In short, a stop is a halving or a doubleing.

You posted a photo that you made using the settings: ISO 250, f/6.3 and exposure 1/40

All 3 of the settings are the exposure. all of the following settings combinations would give *the exact same exposure* that ISO 250, f/6.3, 1/40 gave you.
ISO 250, f/4.5, 1/20 (ISO unchanged, 1 stop larger lens aperture, 1 less stop of shutter speed)
ISO 500, f/6.3, 1/80 
ISO 500, f/9, 1/40 
ISO 200,  f/5, 1/20 
ISO 200, f/7.1, 1/10

But there would be slight differences in how the different lens aperures would render depth-of-field (DOF), how effective shutter speed would be at stopping motion, and because of the ISO setting how much noise each exposure would have.

Many combinations of ISO, aperture, and shutter speed will give the same exposure, but only 1 of those various combinatioons will use settings that produce the DOF and motion stopping you want for the photograph.


----------



## coldmm803 (Apr 18, 2011)

shufti said:


> Hi. Read this through. I think it will answer your question and it's a great tutorial.
> Understanding Histograms


Are you suggesting that as long as my histogram is good to not worry about what the settings actually are? 
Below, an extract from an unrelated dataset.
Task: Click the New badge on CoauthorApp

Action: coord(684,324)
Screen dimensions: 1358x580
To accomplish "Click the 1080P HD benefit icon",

KMH, thanks for the response.
Maybe I should have added this to my first post. What throws me off about the sunny 16 rule is that at ISO 200, f/16, my shutter should be around 1/200.
The progression of 1 stop aperture and 1 stop shutter is:
ISO 200, f/11, 1/500
ISO 200, f/8, 1/1000
ISO 200, f/5.6, 1/2000
Unless my lighting conditions at 7am were way too dark for the rule to apply, I don't see how I can come close to a shutter speed of 1/2000...or 1/500 for that matter


----------



## shufti (Apr 18, 2011)

Yes, unless that's a barbed question. Obviously your exposure can be good but the image suffers from camera shake. The old rule for handheld is shutterspeed at least equals focal length mm. So a 50 lens is used minimum 1/50th sec. You have IS of some sort so 50 should be ok. Personally, more and more I find to double that rule.
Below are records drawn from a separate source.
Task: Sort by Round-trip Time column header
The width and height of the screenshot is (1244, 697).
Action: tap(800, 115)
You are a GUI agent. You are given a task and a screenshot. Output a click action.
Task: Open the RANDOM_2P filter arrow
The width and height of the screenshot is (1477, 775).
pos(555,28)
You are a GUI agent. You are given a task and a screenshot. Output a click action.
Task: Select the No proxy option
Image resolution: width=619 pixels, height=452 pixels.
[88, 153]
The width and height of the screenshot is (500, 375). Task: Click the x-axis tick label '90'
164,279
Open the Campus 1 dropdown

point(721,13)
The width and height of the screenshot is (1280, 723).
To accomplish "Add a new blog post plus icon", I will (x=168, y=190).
If 1/50 is underexposed, raise ISO, open-up or maybe try a flash.


----------



## molested_cow (Apr 18, 2011)

Exposure reading is just a suggestion. Histogram is the result analysis. They are not directly related if you understand what I am trying to say.

It's like you go to a restaurant, asks the waiter to make you a suggestion. You can take it or choose your own. Then when you've tried whatever you eventually ordered, you can then judge if it was the right choice. The light meter is the waiter. Your taste bud gives you the histogram.


----------



## shufti (Apr 18, 2011)

Kudos to know and employ the sunny 16, cloudy 11, under a bush 4, or whatever you want to style it. But you have a camera with TTL metering and the histograms. If you're au fait with using a cameras metering modes, the histogram will ensure you have a decent exposure after a single try or a few. The histogram isn't necessarily 'result analysis'. Cameras have live histogram readouts that enable you to nail exposure before you take a shot.


----------



## OrionsByte (Apr 18, 2011)

At 7am, the sun's only been up for a half hour or so, right?  You're still in the "golden hour" at that point, and the "Sunny 16" rule isn't going to really be all that helpful because the sun is still being diffused by a lot of atmosphere.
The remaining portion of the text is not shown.